Why is this little bit of game theory relevant to current events? Because at this point, both sides seem to have as their major goal not losing, rather than winning. Hezbollah can’t defeat the Israeli military–but the IDF isn’t going to eradicate Hezbollah, either. Indeed, they seem to have given up on even the idea of seriously damaging Hezbollah. What they are trying to do now is prevent Hezbollah from declaring a win when the US makes them pull out.

Why is this a problem? Because people, and governments, will go a lot farther to avoid losing than they will to win. For one thing, winning is a concrete goal–we knew we’d won WWII when Japan and Germany surrendered. Loss is trickier–did we win or lose the Tet Offensive?–which means the more you do the more things you can point to as evidence that you weren’t defeated. Hopefully, one will stick.

But much deeper than that is the fact that we hate loss much more than we love gain. Psychologists and economists have a term for this: loss aversion. It can make us powerfully irrational, with some researchers finding that people will pay twice as much to avoid a loss as they will to secure a gain.

So, for example, I’ll pay $229 a year for homeowner’s insurance, which will replace up to $30,000 worth of goods if I’m robbed or have a fire. But there are only 322 burglaries per 100,000 people in New York City, where I live. And since I live in a very small apartment in a building with a part-time doorman and full-time super, and have a very large and scary looking dog, my chances of being burglarized are much lower than average. My chances of having a fire are similarly small–in Manhattan last year there were only 5,325 non-structural fires in about 800,000 housing units in Manhattan last year (my masonry-construction building is vanishingly unlikely to have a structural fire). Plus, even if I had a burglary or a fire, chances are it wouldn’t take every single thing I owned. Would I pay $230, cash on the barrel, for a 0.01% chance at getting, say, a new computer, some pots and pans, and a sofa? No I would not. But I will pay $230 to make sure I don’t lose those things.
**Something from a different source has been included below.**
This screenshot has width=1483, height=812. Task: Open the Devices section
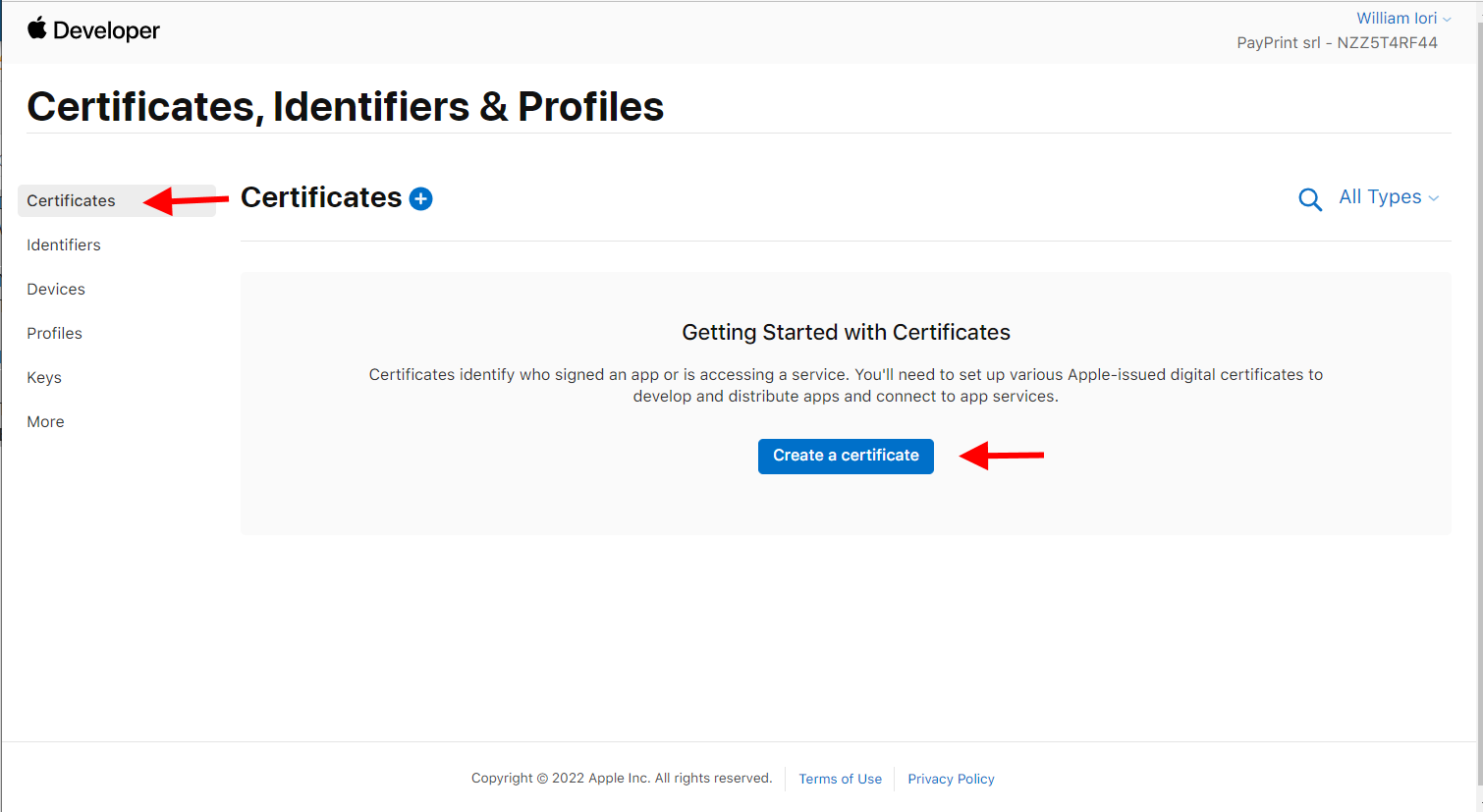[56, 289]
Wars in which the sides are fighting not to lose, rather than to gain, should tend to be more brutal and destructive than those in which there are clear objectives. This is also helpful in thinking about the tactics of Hamas versus the Israeli Defense Force. In some sense, the Israelis can’t really lose the conflict–even if they retreat to the 1967 borders, they’ve still got a big chunk of land they didn’t have before, and this is still recent enough history to matter. The Palestinians, on the other hand, have to accept a big defeat in order to call a draw. That’s one possible explanation for why they are more willing to use terror tactics than the IDF.